Our Team Predictions: Farah, Atkin, Smith (Farah to win bronze)
10,000 Metres (Women)
31.25 is the qualifying standard for Tokyo and two women have met that standard, both doing so in one of my favourite domestic meets, the Night of the 10,000 at Parliament Hill. In 2019 Steph Twell and Eilish McColgan ran to 6th and 7th on the Brit all-time list in 31.08 and 31.16 respectively. Both have interests elsewhere but I for one would love to see both contest the 10,000. Twell will have to choose between the 10,000 and the marathon but McColgan could forseeably run both the 5,000 and 10,000, though I think we will see her focus on one.
Northern Arizona Elite’s Alice Wright will hope to get back to her 2019 best after a long injury lay off and Payton Jordan Invitational could provide the location for another Olympic qualifying hunt. With almost zero 10,000 events taking place in 2020 it’s a difficult one to call but improvements over the shorter distances from Amelia Quirk and Verity Ockenden could lead these two to step up in distance. Both athletes have performed well in longer format cross country races over the years and may use the slightly weaker 10,000 field as a better chance of an Olympic berth.
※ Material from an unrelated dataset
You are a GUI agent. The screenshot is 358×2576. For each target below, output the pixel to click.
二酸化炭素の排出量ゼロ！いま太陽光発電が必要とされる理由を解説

Like the 5,000 Sarah Inglis has displayed her credentials at the 10,000 and needs to find around 46 seconds from her 2019 best. With a strong performance in the Marathon Project in Arizona the Scottish athlete will have to decide which event she will commit to. Other athletes pondering the same question include Wales’s Charlotte Arter who’s 32.15 from 2018 remains her personal best but she has performed well over both the 5k and half marathon on the road in the intervening period.